Yo creo que los psicólogos y profesionales especializados en comportamientos humanos en vez de catalogarnos por nuestros errores, encajonarnos y crearnos miedos que nos aíslan y distancian, mejor deberían concentrarse y ayudarnos a comunicarnos mejor y sin ofender. Recomiendo el libro “Non violent communication” de Marshall B. Rosenberg (aunque tenga una introducción de Chopra del que no soy nada fan).

Entonces, regresando al asunto de lo que comunicamos, y al hecho de que David Bowie no aborda del todo en su música el tema del amor, quisiera terminar con una pregunta que hizo un amigo tejano que prefiere el anonimato: “Si la música de Bowie no aborda del todo al amor, entonces, ¿por qué resuena en tantísima gente?”. Me parece una pregunta esencial. Es extremadamente misterioso, casi tanto como tratar de analizar porqué los salmos (los cuales recitamos diario por 3 horas con cantos gregorianos) no dan la orden en forma imperativa: “¡Ama!”. Muchos verbos están en los salmos en forma imperativa: “Confía en Dios, espera en Dios, etc.” pero no encontramos “Ama a Dios”. Me parece intrigante, especialmente considerando que es la ley más importante para los judíos y toda la tradición judeocristiana: amar a Dios con todo tu corazón. Sin embargo, no está explícitamente dicho en los salmos. Me pregunto si esas ausencias evidentes provocan que pensemos y deseemos ese amor aún más.

Sobre la autora:

La madre Stella Maris es una monja ermitaña diocesana regiomontana. Después de trabajar en arte contemporáneo como crítica y curadora casi 30 años, dejó su trabajo en Frieze Art Fair (Londres y N.Y.) y el Museo Tamayo en CDMX (en donde dirigía la FORT) y se mudó a Alemania del este en 2018. Vive sola en una granja que convirtió en su ermita, apoyando con su trabajo a un convento de monjes Cisterciences a fundar un nuevo claustro en Neuzelle.

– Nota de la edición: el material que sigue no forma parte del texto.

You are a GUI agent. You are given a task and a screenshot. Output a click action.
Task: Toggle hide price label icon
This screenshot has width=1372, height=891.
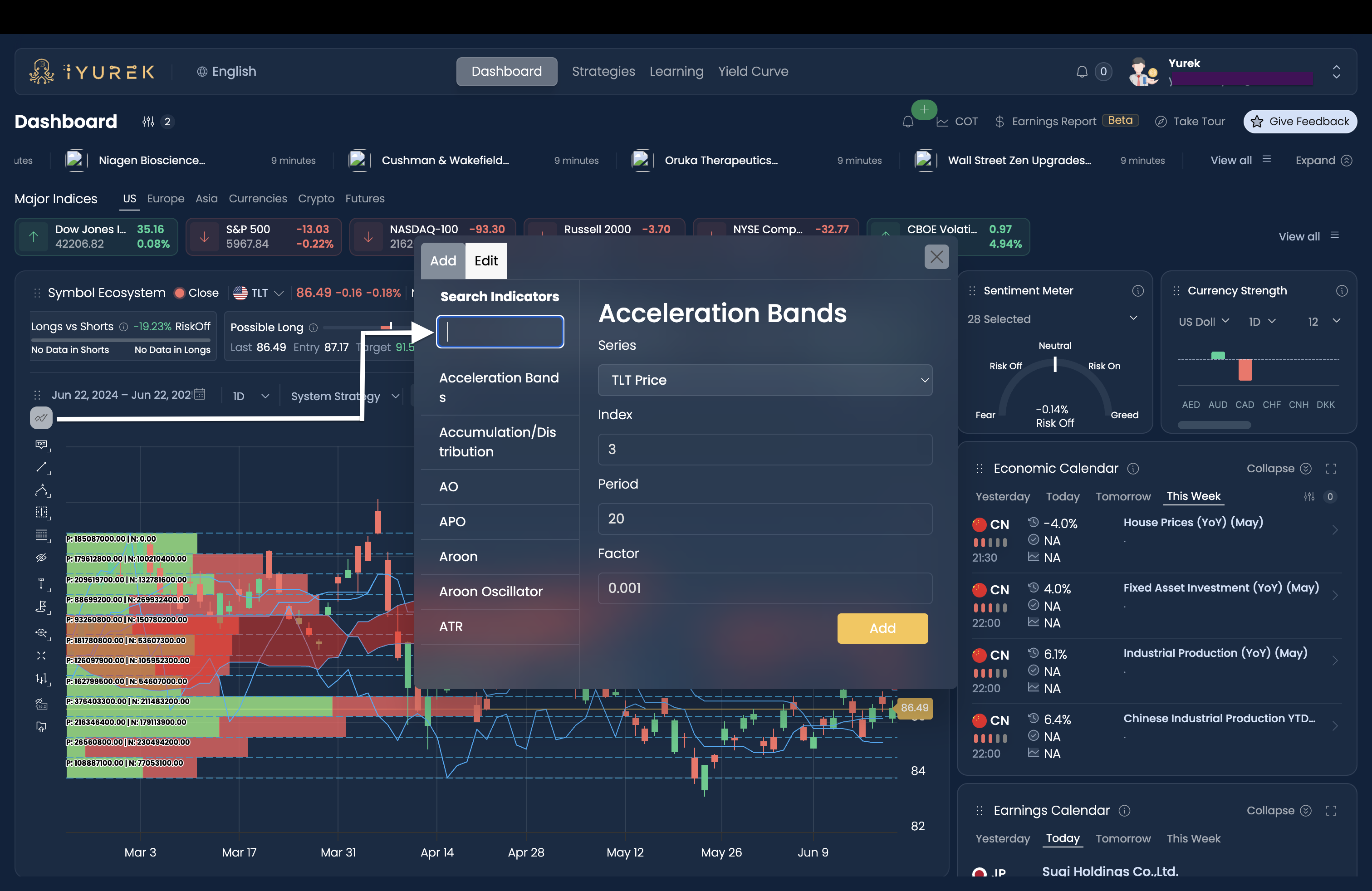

El nuevo monasterio en construcción fue diseñado por la arquitecta mexicana Tatiana Bilbao. Stella Maris creó y editó la revisa Celeste, asociada con Federico Arreola y después con Jorge Vergara. Como dueña de Editorial Celeste, Stella Maris publicó también la premiada revisa BabyBabyBaby entre muchas otras publicaciones.